2. ETA選択性に寄与する重要な残基:
ETAのF1613.28およびY1292.53残基は、緊密な結合ポケットを形成し、重要な相互作用ネットワークを構築する上で重要な役割を果たしています。一方で、ETBにおいては、これらの位置により小さいV1773.28およびH1502.53が置換されており、より大きな配位子(Bosentanなど)と結合することができます。
3. 抗体Fab301の作用メカニズム:
Fab301は、ETAの細胞外ループECL2の重要な残基(R232、G233など)と相互作用することで、ETAに対して選択的な拮抗作用を示します。Fab301の結合はET-1とETAの結合を阻止するだけでなく、ECL2の構造を変化させることで受容体の活性化を妨げます。
研究の意義
本研究は、冷凍電子顕微鏡による解析を通じて、ETA受容体拮抗剤の選択的結合の分子基盤を初めて明らかにしました。これらの発見は、選択性が高く、作用が強力なETA拮抗剤や抗体の開発に理論的な基盤を提供し、PAHやその他の心血管関連疾患の精密治療に重要な意義を持ちます。
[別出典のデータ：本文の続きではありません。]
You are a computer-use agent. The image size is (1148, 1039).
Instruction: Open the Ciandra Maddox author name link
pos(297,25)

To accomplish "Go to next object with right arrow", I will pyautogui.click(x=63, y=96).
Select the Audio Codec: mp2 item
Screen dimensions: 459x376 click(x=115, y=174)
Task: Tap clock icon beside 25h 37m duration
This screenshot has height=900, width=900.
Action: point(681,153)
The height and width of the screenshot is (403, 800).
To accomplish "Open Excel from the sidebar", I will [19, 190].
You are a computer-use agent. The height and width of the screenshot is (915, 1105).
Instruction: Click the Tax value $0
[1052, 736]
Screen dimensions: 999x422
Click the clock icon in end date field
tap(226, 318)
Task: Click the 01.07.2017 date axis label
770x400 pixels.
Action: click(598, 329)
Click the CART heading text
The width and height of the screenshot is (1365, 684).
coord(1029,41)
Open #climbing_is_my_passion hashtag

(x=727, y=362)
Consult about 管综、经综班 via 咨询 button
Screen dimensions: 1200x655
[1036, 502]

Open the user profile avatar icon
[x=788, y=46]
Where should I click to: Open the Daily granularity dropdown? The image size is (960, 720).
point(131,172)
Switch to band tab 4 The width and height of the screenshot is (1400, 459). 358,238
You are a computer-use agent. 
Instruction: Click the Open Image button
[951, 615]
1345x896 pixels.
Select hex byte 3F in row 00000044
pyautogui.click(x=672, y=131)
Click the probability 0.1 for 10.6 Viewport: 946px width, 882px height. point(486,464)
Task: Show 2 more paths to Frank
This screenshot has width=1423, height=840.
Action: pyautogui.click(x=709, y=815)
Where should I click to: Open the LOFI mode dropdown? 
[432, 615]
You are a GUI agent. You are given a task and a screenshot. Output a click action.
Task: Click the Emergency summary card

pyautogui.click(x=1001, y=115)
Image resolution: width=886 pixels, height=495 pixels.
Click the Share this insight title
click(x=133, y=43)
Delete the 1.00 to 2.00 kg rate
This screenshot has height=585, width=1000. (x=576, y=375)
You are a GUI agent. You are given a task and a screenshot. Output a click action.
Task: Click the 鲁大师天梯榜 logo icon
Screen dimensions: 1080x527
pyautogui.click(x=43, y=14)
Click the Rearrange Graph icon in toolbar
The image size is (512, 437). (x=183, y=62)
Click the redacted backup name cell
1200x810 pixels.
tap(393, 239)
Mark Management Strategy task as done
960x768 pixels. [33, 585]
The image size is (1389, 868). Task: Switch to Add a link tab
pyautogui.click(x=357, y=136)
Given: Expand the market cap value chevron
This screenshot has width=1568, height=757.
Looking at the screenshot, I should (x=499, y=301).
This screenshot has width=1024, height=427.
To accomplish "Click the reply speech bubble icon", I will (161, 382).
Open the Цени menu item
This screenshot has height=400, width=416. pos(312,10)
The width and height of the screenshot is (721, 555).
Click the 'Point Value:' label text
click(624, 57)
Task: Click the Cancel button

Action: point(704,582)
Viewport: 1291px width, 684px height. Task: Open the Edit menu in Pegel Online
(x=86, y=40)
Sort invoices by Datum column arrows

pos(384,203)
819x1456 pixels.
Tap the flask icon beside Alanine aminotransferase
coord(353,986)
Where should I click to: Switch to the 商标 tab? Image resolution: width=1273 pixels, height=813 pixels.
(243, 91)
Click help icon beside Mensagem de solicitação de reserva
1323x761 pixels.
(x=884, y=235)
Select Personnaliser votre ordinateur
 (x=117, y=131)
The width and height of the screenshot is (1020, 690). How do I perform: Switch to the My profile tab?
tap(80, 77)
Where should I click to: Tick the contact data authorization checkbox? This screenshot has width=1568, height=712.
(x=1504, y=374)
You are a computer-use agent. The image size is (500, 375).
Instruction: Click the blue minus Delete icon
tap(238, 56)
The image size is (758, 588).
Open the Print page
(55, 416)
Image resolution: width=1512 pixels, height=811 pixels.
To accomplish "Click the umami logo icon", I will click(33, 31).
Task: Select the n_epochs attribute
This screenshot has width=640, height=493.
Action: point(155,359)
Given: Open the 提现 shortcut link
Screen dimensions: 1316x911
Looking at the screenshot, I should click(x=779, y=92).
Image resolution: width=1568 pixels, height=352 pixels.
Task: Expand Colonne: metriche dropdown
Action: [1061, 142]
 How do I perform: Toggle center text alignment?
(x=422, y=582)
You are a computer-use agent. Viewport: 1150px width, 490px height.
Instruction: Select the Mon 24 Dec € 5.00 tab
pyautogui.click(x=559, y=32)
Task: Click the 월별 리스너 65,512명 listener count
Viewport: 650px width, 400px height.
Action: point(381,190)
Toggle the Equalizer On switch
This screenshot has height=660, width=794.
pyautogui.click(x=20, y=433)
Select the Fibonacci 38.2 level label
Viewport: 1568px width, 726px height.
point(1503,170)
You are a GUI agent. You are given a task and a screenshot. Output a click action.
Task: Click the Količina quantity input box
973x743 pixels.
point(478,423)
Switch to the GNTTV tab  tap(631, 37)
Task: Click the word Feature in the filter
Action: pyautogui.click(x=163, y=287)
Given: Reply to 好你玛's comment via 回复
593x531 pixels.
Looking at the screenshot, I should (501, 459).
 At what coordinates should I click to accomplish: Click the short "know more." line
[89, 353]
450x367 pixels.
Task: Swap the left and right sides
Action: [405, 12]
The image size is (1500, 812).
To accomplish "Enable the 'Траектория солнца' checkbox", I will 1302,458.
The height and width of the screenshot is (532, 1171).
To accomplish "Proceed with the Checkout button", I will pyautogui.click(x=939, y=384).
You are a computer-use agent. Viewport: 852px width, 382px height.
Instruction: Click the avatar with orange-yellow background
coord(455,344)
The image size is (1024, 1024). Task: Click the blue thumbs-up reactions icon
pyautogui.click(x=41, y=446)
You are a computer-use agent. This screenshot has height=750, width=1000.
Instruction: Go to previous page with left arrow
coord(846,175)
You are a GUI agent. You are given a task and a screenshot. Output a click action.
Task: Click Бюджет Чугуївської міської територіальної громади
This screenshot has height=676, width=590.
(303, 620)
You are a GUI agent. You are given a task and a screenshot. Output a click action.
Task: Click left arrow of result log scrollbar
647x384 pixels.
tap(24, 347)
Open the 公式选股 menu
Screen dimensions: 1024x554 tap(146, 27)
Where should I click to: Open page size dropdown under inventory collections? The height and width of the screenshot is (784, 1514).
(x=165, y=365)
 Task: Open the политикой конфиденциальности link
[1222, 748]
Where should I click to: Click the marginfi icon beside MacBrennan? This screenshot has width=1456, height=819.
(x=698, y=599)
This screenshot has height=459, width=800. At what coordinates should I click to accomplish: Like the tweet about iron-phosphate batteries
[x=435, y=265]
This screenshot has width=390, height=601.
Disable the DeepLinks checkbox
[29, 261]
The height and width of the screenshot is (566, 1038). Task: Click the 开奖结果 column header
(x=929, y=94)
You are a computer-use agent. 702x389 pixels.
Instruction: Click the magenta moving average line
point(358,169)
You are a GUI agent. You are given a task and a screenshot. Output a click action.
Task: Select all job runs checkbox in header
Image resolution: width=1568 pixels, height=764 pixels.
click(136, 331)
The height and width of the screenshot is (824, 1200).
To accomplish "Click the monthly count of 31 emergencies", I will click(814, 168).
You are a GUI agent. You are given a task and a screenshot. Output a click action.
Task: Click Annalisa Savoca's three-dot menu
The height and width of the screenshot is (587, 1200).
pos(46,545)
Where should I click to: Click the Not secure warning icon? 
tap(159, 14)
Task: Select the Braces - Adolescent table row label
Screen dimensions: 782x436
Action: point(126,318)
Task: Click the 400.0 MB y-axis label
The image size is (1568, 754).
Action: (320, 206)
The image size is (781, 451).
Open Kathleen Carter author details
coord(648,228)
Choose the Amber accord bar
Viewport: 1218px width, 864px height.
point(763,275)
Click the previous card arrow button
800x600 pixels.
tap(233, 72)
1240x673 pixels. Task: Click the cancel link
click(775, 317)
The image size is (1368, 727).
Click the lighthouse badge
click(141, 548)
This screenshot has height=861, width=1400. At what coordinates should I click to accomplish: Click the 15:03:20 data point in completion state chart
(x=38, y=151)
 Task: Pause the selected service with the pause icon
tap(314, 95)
また、Fab301は新しいタイプの抗体として、受容体の選択的制御のためのテンプレートを提供し、抗体医薬品の開発に新たな道を開きました。
研究のハイライトと展望
分子メカニズムへの深い洞察:
本研究は、ETA拮抗剤の結合ポケットにおける重要な残基の役割を明らかにし、分子シミュレーションと変異解析を組み合わせることで、これらの相互作用の生物学的な重要性を検証しました。革新的な研究戦略:
Fab301を使用して複合体の安定性を高め、冷凍電子顕微鏡の解析を支援する革新的な方法は、今後の研究にとって参考となります。臨床応用の展望:
研究結果は、PAH治療薬の最適設計に強力な構造的基盤を提供するとともに、抗体Fab301の応用は新たな薬物開発の方向性を示唆しています。
科学者たちは、GPCR構造と機能の関係に関する理解をさらに深めるとともに、心血管疾患の精密治療。